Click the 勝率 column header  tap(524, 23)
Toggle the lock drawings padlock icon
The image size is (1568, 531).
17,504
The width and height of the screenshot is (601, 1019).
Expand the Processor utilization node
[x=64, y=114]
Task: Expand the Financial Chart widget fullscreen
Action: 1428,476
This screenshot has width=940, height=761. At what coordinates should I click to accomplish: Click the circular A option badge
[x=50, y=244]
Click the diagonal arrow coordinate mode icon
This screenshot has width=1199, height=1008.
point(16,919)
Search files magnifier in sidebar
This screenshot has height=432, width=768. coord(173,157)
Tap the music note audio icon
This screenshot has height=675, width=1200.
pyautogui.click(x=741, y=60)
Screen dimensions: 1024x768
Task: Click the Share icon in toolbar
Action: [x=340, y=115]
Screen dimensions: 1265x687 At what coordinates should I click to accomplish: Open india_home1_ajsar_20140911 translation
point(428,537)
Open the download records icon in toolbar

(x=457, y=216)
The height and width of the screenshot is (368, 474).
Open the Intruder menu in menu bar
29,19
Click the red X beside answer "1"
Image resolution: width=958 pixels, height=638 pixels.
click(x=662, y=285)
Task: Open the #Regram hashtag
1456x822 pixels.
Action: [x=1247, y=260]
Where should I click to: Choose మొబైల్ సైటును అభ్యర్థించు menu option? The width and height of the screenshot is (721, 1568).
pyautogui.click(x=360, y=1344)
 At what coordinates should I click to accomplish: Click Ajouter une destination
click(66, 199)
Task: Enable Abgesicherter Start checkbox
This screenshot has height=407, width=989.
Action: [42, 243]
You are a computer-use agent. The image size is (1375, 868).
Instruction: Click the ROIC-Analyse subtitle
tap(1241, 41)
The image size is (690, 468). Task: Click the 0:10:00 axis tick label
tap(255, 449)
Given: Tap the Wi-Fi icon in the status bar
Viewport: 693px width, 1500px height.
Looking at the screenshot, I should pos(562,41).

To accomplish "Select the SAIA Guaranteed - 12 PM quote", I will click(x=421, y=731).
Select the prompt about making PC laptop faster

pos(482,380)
◆ ◆ ◆ ◆
[WHAT IS NEEDED] Would you return all of the material exactly as written?

[TASK ANSWER]
Click the 勝率 column header  tap(524, 23)
Toggle the lock drawings padlock icon
The image size is (1568, 531).
17,504
The width and height of the screenshot is (601, 1019).
Expand the Processor utilization node
[x=64, y=114]
Task: Expand the Financial Chart widget fullscreen
Action: 1428,476
This screenshot has width=940, height=761. At what coordinates should I click to accomplish: Click the circular A option badge
[x=50, y=244]
Click the diagonal arrow coordinate mode icon
This screenshot has width=1199, height=1008.
point(16,919)
Search files magnifier in sidebar
This screenshot has height=432, width=768. coord(173,157)
Tap the music note audio icon
This screenshot has height=675, width=1200.
pyautogui.click(x=741, y=60)
Screen dimensions: 1024x768
Task: Click the Share icon in toolbar
Action: [x=340, y=115]
Screen dimensions: 1265x687 At what coordinates should I click to accomplish: Open india_home1_ajsar_20140911 translation
point(428,537)
Open the download records icon in toolbar

(x=457, y=216)
The height and width of the screenshot is (368, 474).
Open the Intruder menu in menu bar
29,19
Click the red X beside answer "1"
Image resolution: width=958 pixels, height=638 pixels.
click(x=662, y=285)
Task: Open the #Regram hashtag
1456x822 pixels.
Action: [x=1247, y=260]
Where should I click to: Choose మొబైల్ సైటును అభ్యర్థించు menu option? The width and height of the screenshot is (721, 1568).
pyautogui.click(x=360, y=1344)
 At what coordinates should I click to accomplish: Click Ajouter une destination
click(66, 199)
Task: Enable Abgesicherter Start checkbox
This screenshot has height=407, width=989.
Action: [42, 243]
You are a computer-use agent. The image size is (1375, 868).
Instruction: Click the ROIC-Analyse subtitle
tap(1241, 41)
The image size is (690, 468). Task: Click the 0:10:00 axis tick label
tap(255, 449)
Given: Tap the Wi-Fi icon in the status bar
Viewport: 693px width, 1500px height.
Looking at the screenshot, I should pos(562,41).

To accomplish "Select the SAIA Guaranteed - 12 PM quote", I will click(x=421, y=731).
Select the prompt about making PC laptop faster

pos(482,380)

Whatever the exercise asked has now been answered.